Economista com percepção do substancial

Especialista premiada: a cientista econômica Nicola Fuchs-Schündeln é agraciada com o Prêmio Leibniz de 2018. 

Nicola Fuchs-Schündeln: “Trata-se do bem-estar das pessoas”.
Nicola Fuchs-Schündeln: “Trata-se do bem-estar das pessoas”. Uwe Dettmar

Alemanha. Onze cientistas, homens e mulheres, serão agraciados em 19 de março com o mais importante prêmio alemão de incentivo à pesquisa, o Prêmio Gottfried Wilhelm Leibniz. Uma das agraciadas é Nicola Fuchs-Schündeln, professora de Macroeconomia e Desenvolvimento na Universidade Goethe de Frankfurt. Ela enriqueceu as Ciências Econômicas através de métodos inovadores e dá atenção especial à questão sobre como a economia influencia o cotidiano das pessoas.

Professora Fuchs-Schündeln, como economista, a senhora foi agraciada com o Prêmio Gottfried Wilhelm Leibniz de 2018 pelas suas análises extraordinárias numa área cheia de tradição. O que a incentiva?

Dados fornecidos:
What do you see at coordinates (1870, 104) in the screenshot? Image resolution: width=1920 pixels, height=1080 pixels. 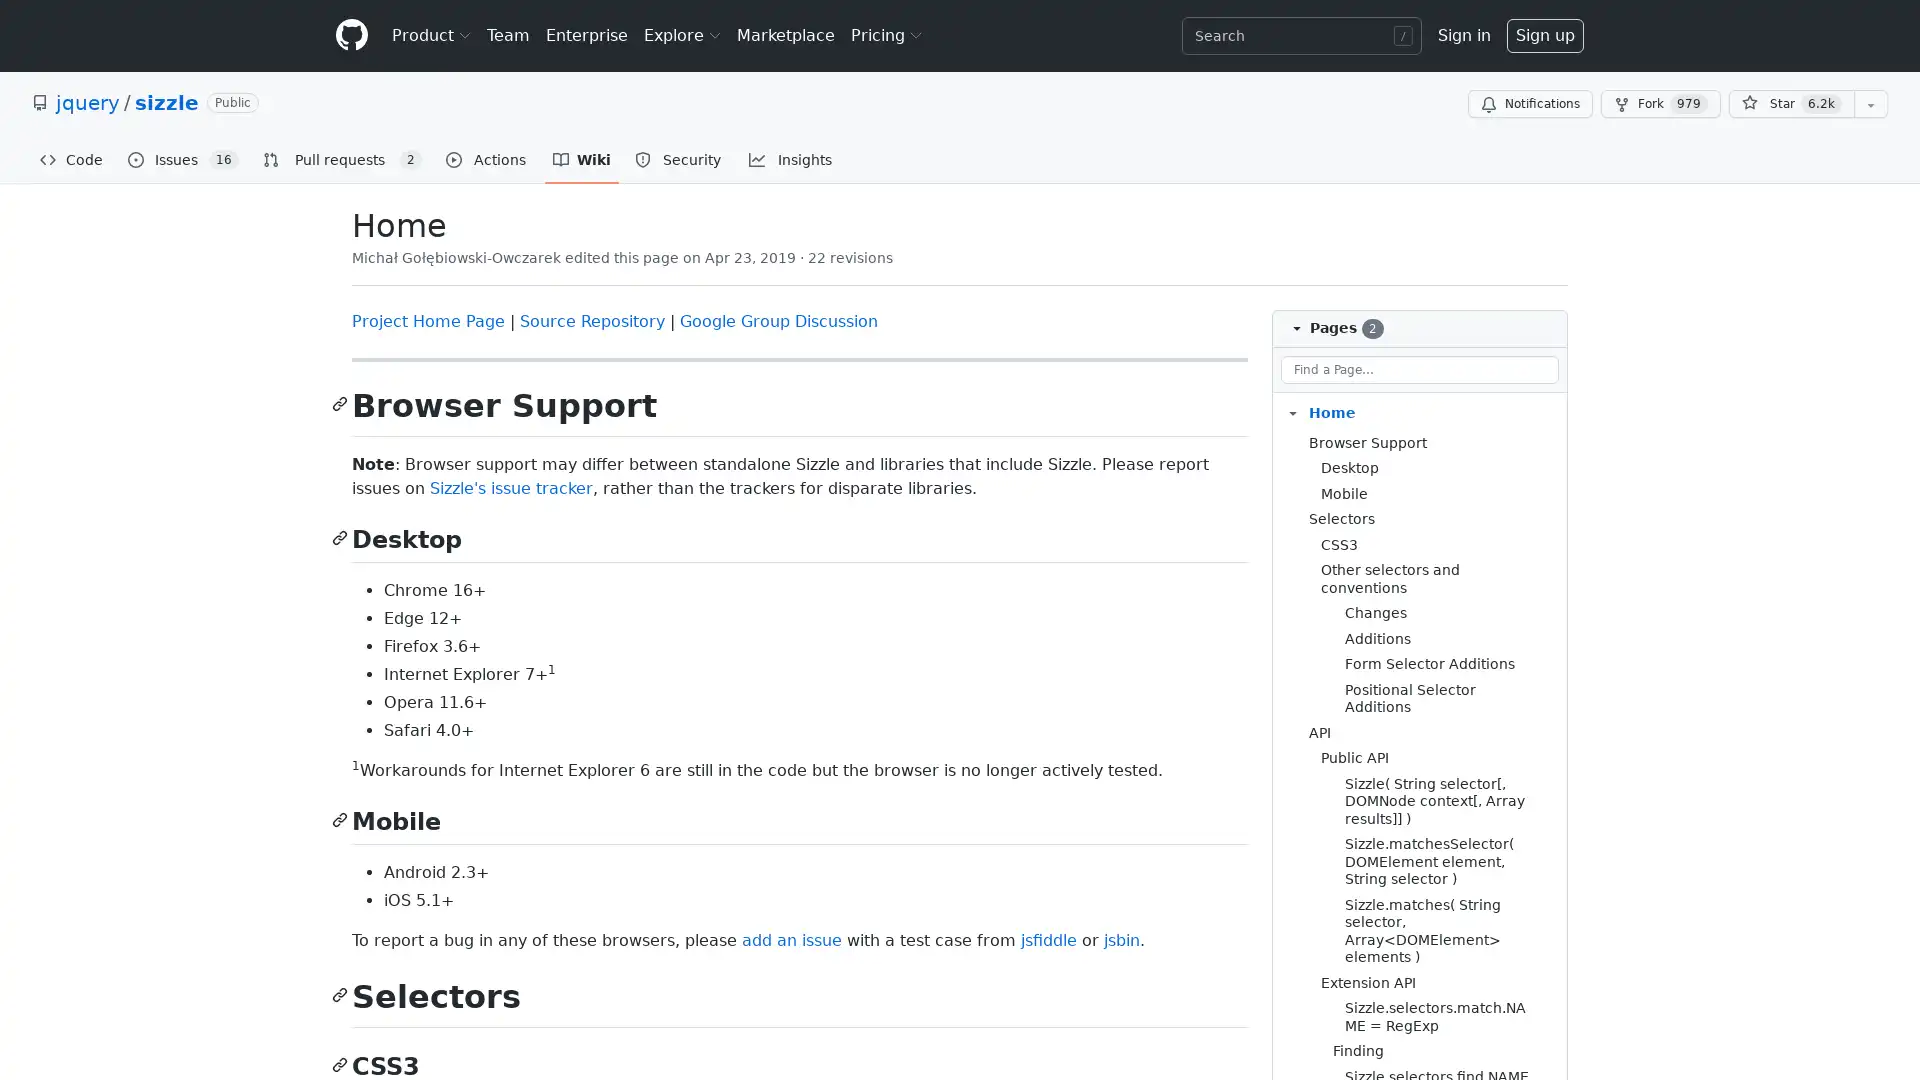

==

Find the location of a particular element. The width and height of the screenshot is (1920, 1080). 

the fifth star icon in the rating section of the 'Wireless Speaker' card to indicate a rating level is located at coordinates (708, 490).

* * *

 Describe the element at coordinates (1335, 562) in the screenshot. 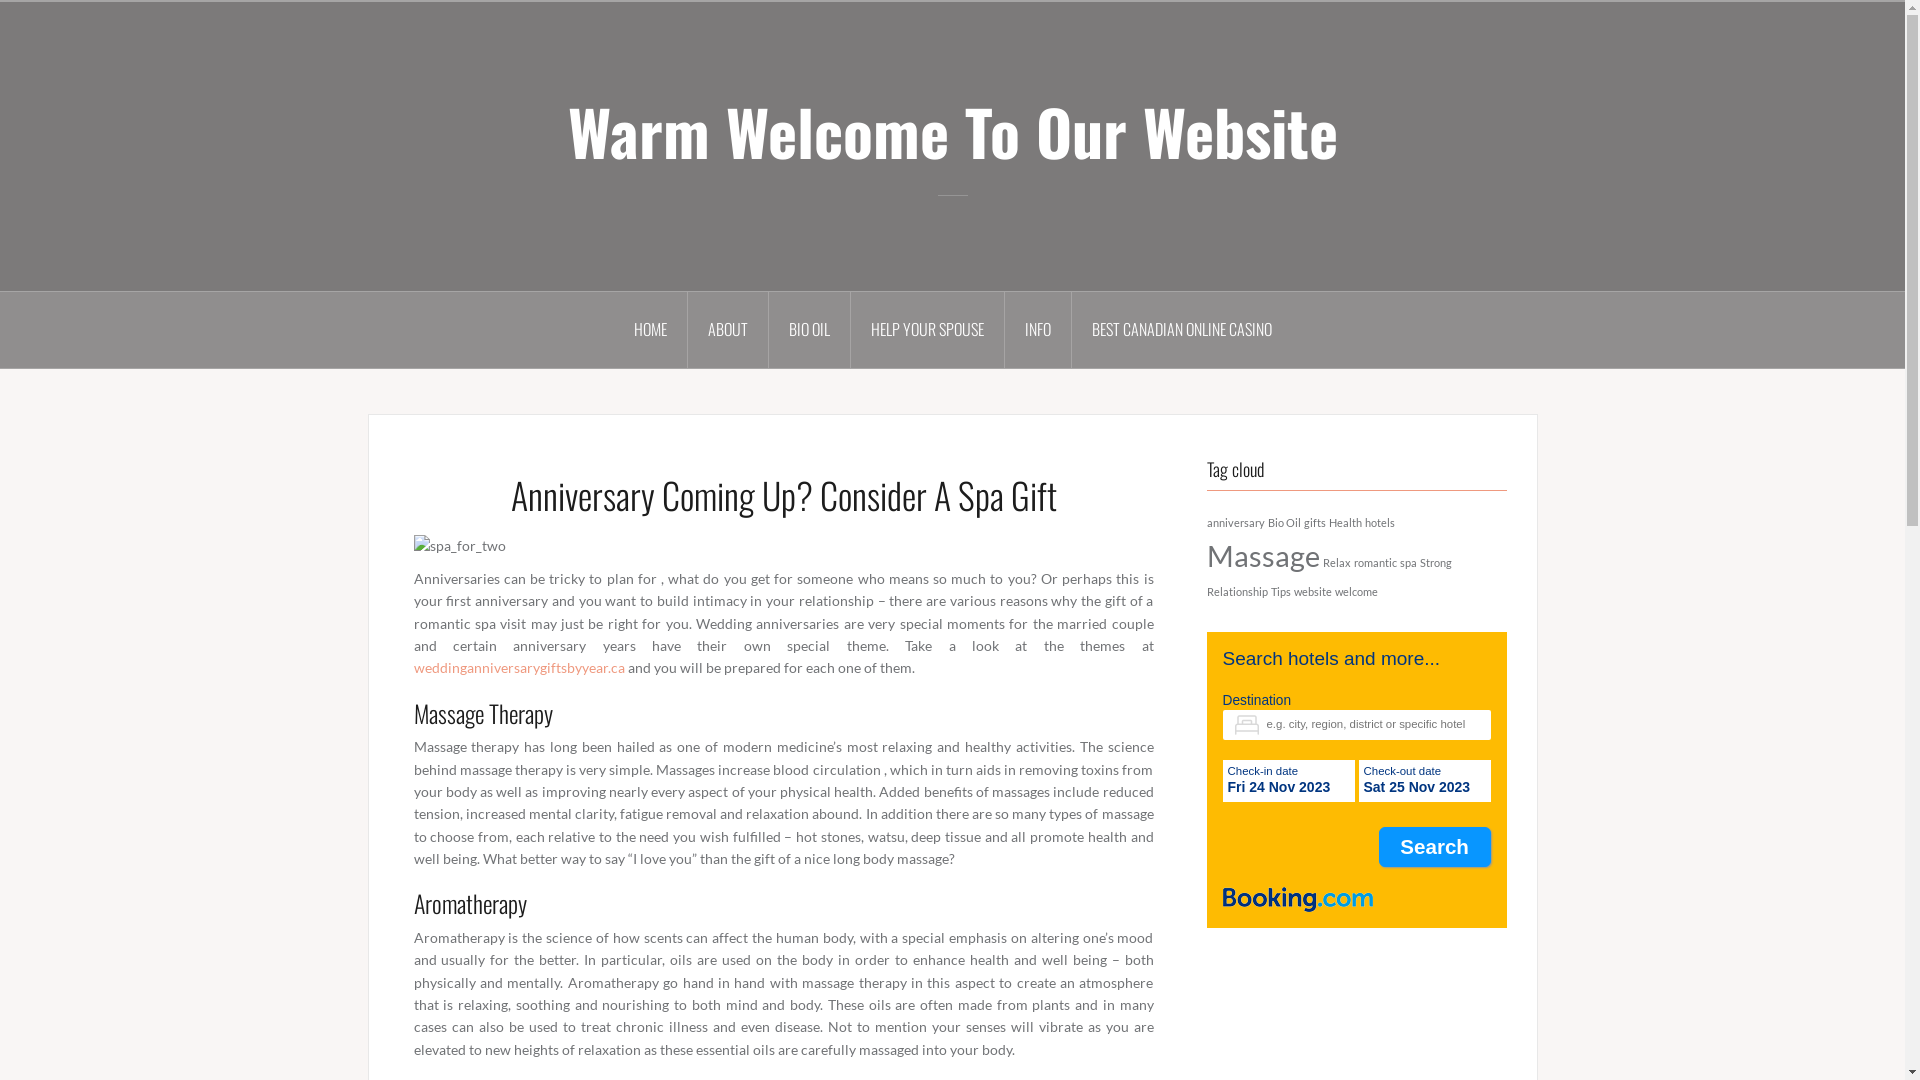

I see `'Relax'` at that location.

Ordem de trabalho 1:
Responda com base no texto sobre a economista Nicola Fuchs-Schündeln:
(a) Quantos cientistas receberão o Prêmio Gottfried Wilhelm Leibniz?
(b) Em que data será feita a entrega do prêmio?
(c) Qual disciplina Nicola Fuchs-Schündeln leciona e em qual universidade?
Ordem de trabalho 2: Retome o texto sobre a economista Nicola Fuchs-Schündeln a partir do ponto em que ele termina.
A listagem não tem nenhum papel neste exercício.

Resposta 1:
(a) Onze cientistas, homens e mulheres.
(b) Em 19 de março.
(c) Macroeconomia e Desenvolvimento, na Universidade Goethe de Frankfurt.

Resposta 2:
Durante meus estudos no estrangeiro, na Argentina na década de 1990, em meio a uma crise econômica, reconheci o quanto o desenvolvimento econômico é importante para o bem-estar das pessoas. Por isso, as questões dessa área são para mim profundamente sociocientíficas. Apesar de trabalharmos geralmente com o aspecto quantitativo e modelos abstratos nas Ciências Econômicas, tratamos no fundo do bem-estar das pessoas. Isso é o que me incentiva. Na minha pesquisa, eu me dedico à análise dos comportamentos de consumo, de poupança e de trabalho e das preferências das pessoas.

As estações da sua carreira incluem as universidades americanas de elite Yale, Stanford e Harvard. Por que então a senhora se decidiu pelo retorno à Alemanha?
Na Alemanha e na Europa, ocorre muita coisa nas áreas de pesquisa e de universidade. Eu tenho muita satisfação de poder colaborar com tais desenvolvimentos. Por exemplo, criamos uma formação estruturada para doutorandos das Ciências Econômicas na Universidade Goethe, cujos formandos obtêm êxito também no mercado acadêmico internacional. Além disso, em partes da minha pesquisa, eu trato da reunificação alemã, e assim sempre mantive um estreito contato com a Alemanha. A divisão e a reunificação alemãs assemelham-se a um laboratório vivo e altamente interessante. Afinal, as pessoas viveram 45 anos em dois distintos sistemas econômicos.

Espero que a cota de mulheres nas Ciências Econômicas continue crescendo.

Nicola Fuchs-Schündeln, agraciada com o Prêmio Leibniz

Suas análises têm grande prestígio na área político-econômica. Qual é a importância de novos pontos de vista no suposto “domínio masculino” das Ciências Econômicas?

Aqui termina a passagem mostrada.